MATERIAL PROVIDED:

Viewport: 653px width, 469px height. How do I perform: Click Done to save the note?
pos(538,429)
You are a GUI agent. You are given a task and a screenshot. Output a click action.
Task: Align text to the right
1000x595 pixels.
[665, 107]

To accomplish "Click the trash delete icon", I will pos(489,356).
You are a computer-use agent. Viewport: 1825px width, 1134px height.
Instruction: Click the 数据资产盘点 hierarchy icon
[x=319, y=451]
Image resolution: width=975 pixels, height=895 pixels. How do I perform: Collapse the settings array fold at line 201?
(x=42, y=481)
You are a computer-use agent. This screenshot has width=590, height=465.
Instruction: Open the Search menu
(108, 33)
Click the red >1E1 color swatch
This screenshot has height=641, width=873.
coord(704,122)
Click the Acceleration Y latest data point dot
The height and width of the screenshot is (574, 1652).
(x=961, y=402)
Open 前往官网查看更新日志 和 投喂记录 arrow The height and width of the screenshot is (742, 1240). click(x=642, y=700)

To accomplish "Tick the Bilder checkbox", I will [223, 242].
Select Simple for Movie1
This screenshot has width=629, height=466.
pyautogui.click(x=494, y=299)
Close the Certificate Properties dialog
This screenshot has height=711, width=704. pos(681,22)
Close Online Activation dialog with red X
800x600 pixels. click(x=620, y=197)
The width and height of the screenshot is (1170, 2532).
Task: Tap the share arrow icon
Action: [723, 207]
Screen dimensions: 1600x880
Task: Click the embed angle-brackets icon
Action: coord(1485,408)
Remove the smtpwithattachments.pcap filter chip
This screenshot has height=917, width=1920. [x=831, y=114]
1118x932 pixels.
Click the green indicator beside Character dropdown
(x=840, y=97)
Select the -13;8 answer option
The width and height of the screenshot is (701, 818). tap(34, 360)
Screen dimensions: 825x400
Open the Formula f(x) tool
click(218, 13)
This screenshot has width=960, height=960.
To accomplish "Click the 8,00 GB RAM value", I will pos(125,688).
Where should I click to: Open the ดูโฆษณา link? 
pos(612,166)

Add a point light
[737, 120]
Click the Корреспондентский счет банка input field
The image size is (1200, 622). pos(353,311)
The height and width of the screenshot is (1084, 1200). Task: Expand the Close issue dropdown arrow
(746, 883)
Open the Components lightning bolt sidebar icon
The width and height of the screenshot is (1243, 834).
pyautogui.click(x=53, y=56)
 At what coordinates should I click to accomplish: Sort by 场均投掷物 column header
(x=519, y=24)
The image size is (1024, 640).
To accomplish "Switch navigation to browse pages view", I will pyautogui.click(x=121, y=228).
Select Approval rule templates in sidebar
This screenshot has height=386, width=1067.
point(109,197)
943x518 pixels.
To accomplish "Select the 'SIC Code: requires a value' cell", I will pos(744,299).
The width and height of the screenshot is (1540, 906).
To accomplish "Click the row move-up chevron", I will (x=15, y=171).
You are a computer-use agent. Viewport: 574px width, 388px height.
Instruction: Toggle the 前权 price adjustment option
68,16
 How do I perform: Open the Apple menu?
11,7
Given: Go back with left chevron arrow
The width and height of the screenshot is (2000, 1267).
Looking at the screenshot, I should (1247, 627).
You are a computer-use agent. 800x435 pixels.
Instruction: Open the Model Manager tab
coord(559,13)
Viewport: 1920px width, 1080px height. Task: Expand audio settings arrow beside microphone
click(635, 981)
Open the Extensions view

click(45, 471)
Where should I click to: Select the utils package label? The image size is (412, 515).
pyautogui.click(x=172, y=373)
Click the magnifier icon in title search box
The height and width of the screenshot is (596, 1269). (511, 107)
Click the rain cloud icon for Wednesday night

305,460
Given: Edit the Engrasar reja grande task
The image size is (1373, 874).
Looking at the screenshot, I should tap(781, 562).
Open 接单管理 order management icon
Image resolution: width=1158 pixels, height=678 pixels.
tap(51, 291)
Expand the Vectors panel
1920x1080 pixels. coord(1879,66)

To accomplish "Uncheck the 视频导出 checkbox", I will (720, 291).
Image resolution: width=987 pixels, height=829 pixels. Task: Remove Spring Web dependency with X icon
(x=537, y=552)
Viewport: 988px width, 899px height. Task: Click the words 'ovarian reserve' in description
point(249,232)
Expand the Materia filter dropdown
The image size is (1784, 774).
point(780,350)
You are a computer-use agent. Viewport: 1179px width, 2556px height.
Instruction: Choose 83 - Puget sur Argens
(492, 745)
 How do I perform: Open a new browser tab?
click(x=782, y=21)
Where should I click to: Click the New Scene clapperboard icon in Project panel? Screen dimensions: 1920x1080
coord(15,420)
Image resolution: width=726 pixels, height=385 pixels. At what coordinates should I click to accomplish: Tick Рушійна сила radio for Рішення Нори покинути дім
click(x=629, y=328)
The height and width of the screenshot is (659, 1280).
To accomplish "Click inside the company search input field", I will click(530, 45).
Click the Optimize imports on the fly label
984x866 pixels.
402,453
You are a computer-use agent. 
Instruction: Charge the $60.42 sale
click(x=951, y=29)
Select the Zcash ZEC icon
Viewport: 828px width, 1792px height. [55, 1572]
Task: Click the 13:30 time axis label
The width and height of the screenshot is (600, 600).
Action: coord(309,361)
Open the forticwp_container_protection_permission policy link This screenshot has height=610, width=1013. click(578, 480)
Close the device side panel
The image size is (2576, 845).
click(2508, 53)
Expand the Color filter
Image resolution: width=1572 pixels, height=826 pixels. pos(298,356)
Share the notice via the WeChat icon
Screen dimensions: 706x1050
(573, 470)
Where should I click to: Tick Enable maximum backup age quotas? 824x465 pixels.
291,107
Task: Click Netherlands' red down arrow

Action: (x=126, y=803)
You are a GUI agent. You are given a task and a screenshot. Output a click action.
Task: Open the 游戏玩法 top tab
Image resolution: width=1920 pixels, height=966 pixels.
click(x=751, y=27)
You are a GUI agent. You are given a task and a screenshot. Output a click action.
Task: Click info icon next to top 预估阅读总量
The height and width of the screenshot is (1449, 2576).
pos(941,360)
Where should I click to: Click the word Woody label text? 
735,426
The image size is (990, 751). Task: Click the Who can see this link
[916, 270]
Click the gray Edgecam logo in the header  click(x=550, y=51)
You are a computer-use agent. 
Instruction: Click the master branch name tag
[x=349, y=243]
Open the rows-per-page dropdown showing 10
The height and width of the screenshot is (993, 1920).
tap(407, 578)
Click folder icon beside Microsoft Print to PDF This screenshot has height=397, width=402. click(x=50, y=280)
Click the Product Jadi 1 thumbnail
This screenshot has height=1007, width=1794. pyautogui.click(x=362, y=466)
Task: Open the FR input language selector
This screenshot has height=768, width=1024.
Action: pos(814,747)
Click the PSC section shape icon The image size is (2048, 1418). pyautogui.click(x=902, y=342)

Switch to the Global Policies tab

DIRECTIVE: Quote all of the records above word for word.

RIGHT ANSWER:
Viewport: 653px width, 469px height. How do I perform: Click Done to save the note?
pos(538,429)
You are a GUI agent. You are given a task and a screenshot. Output a click action.
Task: Align text to the right
1000x595 pixels.
[665, 107]

To accomplish "Click the trash delete icon", I will pos(489,356).
You are a computer-use agent. Viewport: 1825px width, 1134px height.
Instruction: Click the 数据资产盘点 hierarchy icon
[x=319, y=451]
Image resolution: width=975 pixels, height=895 pixels. How do I perform: Collapse the settings array fold at line 201?
(x=42, y=481)
You are a computer-use agent. This screenshot has width=590, height=465.
Instruction: Open the Search menu
(108, 33)
Click the red >1E1 color swatch
This screenshot has height=641, width=873.
coord(704,122)
Click the Acceleration Y latest data point dot
The height and width of the screenshot is (574, 1652).
(x=961, y=402)
Open 前往官网查看更新日志 和 投喂记录 arrow The height and width of the screenshot is (742, 1240). click(x=642, y=700)

To accomplish "Tick the Bilder checkbox", I will [223, 242].
Select Simple for Movie1
This screenshot has width=629, height=466.
pyautogui.click(x=494, y=299)
Close the Certificate Properties dialog
This screenshot has height=711, width=704. pos(681,22)
Close Online Activation dialog with red X
800x600 pixels. click(x=620, y=197)
The width and height of the screenshot is (1170, 2532).
Task: Tap the share arrow icon
Action: [723, 207]
Screen dimensions: 1600x880
Task: Click the embed angle-brackets icon
Action: coord(1485,408)
Remove the smtpwithattachments.pcap filter chip
This screenshot has height=917, width=1920. [x=831, y=114]
1118x932 pixels.
Click the green indicator beside Character dropdown
(x=840, y=97)
Select the -13;8 answer option
The width and height of the screenshot is (701, 818). tap(34, 360)
Screen dimensions: 825x400
Open the Formula f(x) tool
click(218, 13)
This screenshot has width=960, height=960.
To accomplish "Click the 8,00 GB RAM value", I will pos(125,688).
Where should I click to: Open the ดูโฆษณา link? 
pos(612,166)

Add a point light
[737, 120]
Click the Корреспондентский счет банка input field
The image size is (1200, 622). pos(353,311)
The height and width of the screenshot is (1084, 1200). Task: Expand the Close issue dropdown arrow
(746, 883)
Open the Components lightning bolt sidebar icon
The width and height of the screenshot is (1243, 834).
pyautogui.click(x=53, y=56)
 At what coordinates should I click to accomplish: Sort by 场均投掷物 column header
(x=519, y=24)
The image size is (1024, 640).
To accomplish "Switch navigation to browse pages view", I will pyautogui.click(x=121, y=228).
Select Approval rule templates in sidebar
This screenshot has height=386, width=1067.
point(109,197)
943x518 pixels.
To accomplish "Select the 'SIC Code: requires a value' cell", I will pos(744,299).
The width and height of the screenshot is (1540, 906).
To accomplish "Click the row move-up chevron", I will (x=15, y=171).
You are a computer-use agent. Viewport: 574px width, 388px height.
Instruction: Toggle the 前权 price adjustment option
68,16
 How do I perform: Open the Apple menu?
11,7
Given: Go back with left chevron arrow
The width and height of the screenshot is (2000, 1267).
Looking at the screenshot, I should (1247, 627).
You are a computer-use agent. 800x435 pixels.
Instruction: Open the Model Manager tab
coord(559,13)
Viewport: 1920px width, 1080px height. Task: Expand audio settings arrow beside microphone
click(635, 981)
Open the Extensions view

click(45, 471)
Where should I click to: Select the utils package label? The image size is (412, 515).
pyautogui.click(x=172, y=373)
Click the magnifier icon in title search box
The height and width of the screenshot is (596, 1269). (511, 107)
Click the rain cloud icon for Wednesday night

305,460
Given: Edit the Engrasar reja grande task
The image size is (1373, 874).
Looking at the screenshot, I should tap(781, 562).
Open 接单管理 order management icon
Image resolution: width=1158 pixels, height=678 pixels.
tap(51, 291)
Expand the Vectors panel
1920x1080 pixels. coord(1879,66)

To accomplish "Uncheck the 视频导出 checkbox", I will (720, 291).
Image resolution: width=987 pixels, height=829 pixels. Task: Remove Spring Web dependency with X icon
(x=537, y=552)
Viewport: 988px width, 899px height. Task: Click the words 'ovarian reserve' in description
point(249,232)
Expand the Materia filter dropdown
The image size is (1784, 774).
point(780,350)
You are a computer-use agent. Viewport: 1179px width, 2556px height.
Instruction: Choose 83 - Puget sur Argens
(492, 745)
 How do I perform: Open a new browser tab?
click(x=782, y=21)
Where should I click to: Click the New Scene clapperboard icon in Project panel? Screen dimensions: 1920x1080
coord(15,420)
Image resolution: width=726 pixels, height=385 pixels. At what coordinates should I click to accomplish: Tick Рушійна сила radio for Рішення Нори покинути дім
click(x=629, y=328)
The height and width of the screenshot is (659, 1280).
To accomplish "Click inside the company search input field", I will click(530, 45).
Click the Optimize imports on the fly label
984x866 pixels.
402,453
You are a computer-use agent. 
Instruction: Charge the $60.42 sale
click(x=951, y=29)
Select the Zcash ZEC icon
Viewport: 828px width, 1792px height. [55, 1572]
Task: Click the 13:30 time axis label
The width and height of the screenshot is (600, 600).
Action: coord(309,361)
Open the forticwp_container_protection_permission policy link This screenshot has height=610, width=1013. click(578, 480)
Close the device side panel
The image size is (2576, 845).
click(2508, 53)
Expand the Color filter
Image resolution: width=1572 pixels, height=826 pixels. pos(298,356)
Share the notice via the WeChat icon
Screen dimensions: 706x1050
(573, 470)
Where should I click to: Tick Enable maximum backup age quotas? 824x465 pixels.
291,107
Task: Click Netherlands' red down arrow

Action: (x=126, y=803)
You are a GUI agent. You are given a task and a screenshot. Output a click action.
Task: Open the 游戏玩法 top tab
Image resolution: width=1920 pixels, height=966 pixels.
click(x=751, y=27)
You are a GUI agent. You are given a task and a screenshot. Output a click action.
Task: Click info icon next to top 预估阅读总量
The height and width of the screenshot is (1449, 2576).
pos(941,360)
Where should I click to: Click the word Woody label text? 
735,426
The image size is (990, 751). Task: Click the Who can see this link
[916, 270]
Click the gray Edgecam logo in the header  click(x=550, y=51)
You are a computer-use agent. 
Instruction: Click the master branch name tag
[x=349, y=243]
Open the rows-per-page dropdown showing 10
The height and width of the screenshot is (993, 1920).
tap(407, 578)
Click folder icon beside Microsoft Print to PDF This screenshot has height=397, width=402. click(x=50, y=280)
Click the Product Jadi 1 thumbnail
This screenshot has height=1007, width=1794. pyautogui.click(x=362, y=466)
Task: Open the FR input language selector
This screenshot has height=768, width=1024.
Action: pos(814,747)
Click the PSC section shape icon The image size is (2048, 1418). pyautogui.click(x=902, y=342)

Switch to the Global Policies tab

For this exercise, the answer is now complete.